Once you get your arms wrapped around the fact that the debts are not that high, you also realize that in all likelihood a huge number of people don’t even realize they owe a lot of these nickel-and-dime bills.
There are two reasons for that.
One is that everybody and their brother-in-law are in the debt collection business. The docs and hospitals off load the debt quickly to collectors, and there are literally thousands of them, maybe 14,000, if I remember the report correctly. The industry is so fragmented that the biggest collector in the US only handles 3% of the total bills and the top ten collectors only handle 18%. It’s a simple conclusion: it’s a dogpile fighting over scraps! They are all so busy trying to prove they are scrappy and snarling with the consumers that they don’t mind piddling all over 43 million credit reports just to mark their scent.

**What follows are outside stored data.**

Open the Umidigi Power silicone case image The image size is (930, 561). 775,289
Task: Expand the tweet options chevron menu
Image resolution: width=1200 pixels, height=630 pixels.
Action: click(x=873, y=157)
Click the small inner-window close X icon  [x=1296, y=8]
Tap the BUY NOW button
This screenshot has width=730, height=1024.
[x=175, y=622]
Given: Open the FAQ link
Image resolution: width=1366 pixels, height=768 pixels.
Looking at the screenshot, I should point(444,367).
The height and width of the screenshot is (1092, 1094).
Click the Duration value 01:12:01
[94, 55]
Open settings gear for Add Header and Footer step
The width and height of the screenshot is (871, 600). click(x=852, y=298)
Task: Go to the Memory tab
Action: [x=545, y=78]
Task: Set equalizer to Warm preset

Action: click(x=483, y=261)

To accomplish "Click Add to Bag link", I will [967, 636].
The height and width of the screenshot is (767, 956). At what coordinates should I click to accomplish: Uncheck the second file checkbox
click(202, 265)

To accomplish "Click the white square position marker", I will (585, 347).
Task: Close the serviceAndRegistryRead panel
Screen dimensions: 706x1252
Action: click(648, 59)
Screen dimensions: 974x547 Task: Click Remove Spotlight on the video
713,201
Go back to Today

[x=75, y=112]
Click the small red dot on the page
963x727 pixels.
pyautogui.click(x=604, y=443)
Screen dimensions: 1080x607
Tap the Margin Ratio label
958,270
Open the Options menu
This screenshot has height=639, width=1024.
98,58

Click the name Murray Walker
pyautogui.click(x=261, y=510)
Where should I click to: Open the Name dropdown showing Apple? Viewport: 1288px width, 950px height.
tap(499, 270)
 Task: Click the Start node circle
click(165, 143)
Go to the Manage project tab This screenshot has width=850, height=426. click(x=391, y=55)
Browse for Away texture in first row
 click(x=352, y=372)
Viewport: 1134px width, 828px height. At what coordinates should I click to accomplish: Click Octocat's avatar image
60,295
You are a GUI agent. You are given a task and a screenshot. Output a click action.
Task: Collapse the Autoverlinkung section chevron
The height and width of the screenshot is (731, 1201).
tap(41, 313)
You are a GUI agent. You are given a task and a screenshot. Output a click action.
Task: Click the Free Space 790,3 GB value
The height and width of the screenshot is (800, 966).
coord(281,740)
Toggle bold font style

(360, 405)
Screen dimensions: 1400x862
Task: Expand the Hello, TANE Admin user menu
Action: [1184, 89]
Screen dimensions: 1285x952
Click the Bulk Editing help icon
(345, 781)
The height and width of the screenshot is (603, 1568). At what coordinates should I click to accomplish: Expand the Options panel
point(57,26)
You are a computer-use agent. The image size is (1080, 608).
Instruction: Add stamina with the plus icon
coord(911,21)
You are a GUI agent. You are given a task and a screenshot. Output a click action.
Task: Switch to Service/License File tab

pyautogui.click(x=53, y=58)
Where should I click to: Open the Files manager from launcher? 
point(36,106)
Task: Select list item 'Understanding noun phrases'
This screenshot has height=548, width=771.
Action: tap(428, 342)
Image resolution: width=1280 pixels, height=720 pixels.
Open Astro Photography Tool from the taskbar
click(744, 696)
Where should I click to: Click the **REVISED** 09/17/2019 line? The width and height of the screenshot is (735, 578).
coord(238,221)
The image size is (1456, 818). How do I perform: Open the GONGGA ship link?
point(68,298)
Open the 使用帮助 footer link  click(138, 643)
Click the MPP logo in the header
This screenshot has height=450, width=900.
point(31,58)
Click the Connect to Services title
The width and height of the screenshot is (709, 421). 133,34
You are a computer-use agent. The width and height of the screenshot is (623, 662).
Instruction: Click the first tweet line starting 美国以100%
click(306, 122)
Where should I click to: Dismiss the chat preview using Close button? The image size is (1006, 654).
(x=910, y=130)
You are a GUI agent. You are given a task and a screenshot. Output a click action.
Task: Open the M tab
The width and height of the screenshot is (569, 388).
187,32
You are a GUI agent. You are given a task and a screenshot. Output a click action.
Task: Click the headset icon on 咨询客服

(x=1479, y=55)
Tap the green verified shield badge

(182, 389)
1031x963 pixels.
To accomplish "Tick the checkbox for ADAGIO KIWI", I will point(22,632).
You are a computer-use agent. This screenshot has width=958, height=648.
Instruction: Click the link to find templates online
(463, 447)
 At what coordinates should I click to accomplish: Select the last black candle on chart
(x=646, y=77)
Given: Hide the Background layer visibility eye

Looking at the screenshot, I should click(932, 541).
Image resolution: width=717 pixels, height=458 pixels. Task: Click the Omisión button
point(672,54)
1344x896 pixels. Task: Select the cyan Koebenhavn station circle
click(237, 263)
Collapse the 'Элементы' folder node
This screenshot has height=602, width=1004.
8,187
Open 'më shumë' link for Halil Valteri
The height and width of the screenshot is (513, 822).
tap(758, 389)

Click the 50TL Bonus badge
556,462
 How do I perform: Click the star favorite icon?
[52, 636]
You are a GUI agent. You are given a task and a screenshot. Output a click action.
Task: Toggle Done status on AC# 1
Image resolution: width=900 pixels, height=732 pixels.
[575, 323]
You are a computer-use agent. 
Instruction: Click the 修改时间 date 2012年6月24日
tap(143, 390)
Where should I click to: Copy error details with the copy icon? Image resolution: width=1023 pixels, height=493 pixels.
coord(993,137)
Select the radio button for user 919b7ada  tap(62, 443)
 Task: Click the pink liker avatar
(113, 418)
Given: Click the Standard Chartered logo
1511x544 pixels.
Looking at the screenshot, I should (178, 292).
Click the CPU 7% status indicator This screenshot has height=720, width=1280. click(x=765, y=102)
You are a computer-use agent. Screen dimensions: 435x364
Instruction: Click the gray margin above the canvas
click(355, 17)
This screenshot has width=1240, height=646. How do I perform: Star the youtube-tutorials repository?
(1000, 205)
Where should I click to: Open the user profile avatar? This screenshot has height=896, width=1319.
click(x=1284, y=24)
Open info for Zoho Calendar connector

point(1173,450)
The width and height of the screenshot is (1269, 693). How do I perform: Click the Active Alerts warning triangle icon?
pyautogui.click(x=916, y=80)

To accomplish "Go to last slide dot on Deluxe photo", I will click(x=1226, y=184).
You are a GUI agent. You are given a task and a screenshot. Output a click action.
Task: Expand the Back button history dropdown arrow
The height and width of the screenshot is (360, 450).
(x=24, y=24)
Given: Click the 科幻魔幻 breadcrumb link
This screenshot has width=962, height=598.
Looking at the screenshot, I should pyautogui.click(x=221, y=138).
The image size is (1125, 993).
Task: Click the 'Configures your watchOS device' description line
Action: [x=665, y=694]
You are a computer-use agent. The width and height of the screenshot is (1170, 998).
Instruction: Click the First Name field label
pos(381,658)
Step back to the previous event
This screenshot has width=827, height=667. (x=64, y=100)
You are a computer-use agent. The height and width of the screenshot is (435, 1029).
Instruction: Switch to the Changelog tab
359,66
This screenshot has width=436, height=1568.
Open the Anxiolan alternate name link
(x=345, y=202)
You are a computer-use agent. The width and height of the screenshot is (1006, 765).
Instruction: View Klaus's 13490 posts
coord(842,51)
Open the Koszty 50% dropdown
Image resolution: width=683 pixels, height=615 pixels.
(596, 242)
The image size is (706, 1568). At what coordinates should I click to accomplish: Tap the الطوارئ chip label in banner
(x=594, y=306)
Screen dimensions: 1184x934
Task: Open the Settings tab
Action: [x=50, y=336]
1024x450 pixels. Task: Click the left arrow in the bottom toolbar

The other reason according to CFPB is simply that most people are clueless and don’t even realize they owe these medical bills because of the wholesale billing confusion. In their own words:
Medical bills can be a cause of confusion and uncertainty and can result in collections tradelines for consumers who are uncertain about what they owe, to whom, when, or for what. The process of incurring medical expenses and the process by which such expenses are turned into medical bills differs from recurring bills issued by installment lenders, credit card companies, utilities, and telecommunications companies. Lack of price transparency and the complex system of insurance coverage and cost sharing means many consumers, including those who have health coverage, receive medical bills that are a source of confusion. Among consumers who have submitted complaints to the Bureau about debt collection problems, medical collections complaints are much more likely to be about the existence, amount, or information pertaining to the debt than non-medical collections complaints.
Easy to see why we have a new rule that essentially is telling hospitals at least the so-called nonprofit ones to first “heal thyself” and get their act together before bringing misery on low and moderate income families. Harder to see in this chaos how they are going to do it without all of us administering some swift kicks to the hospitals to force them to curb their mad dog collectors, pen them in the yard, and get real with the collection process.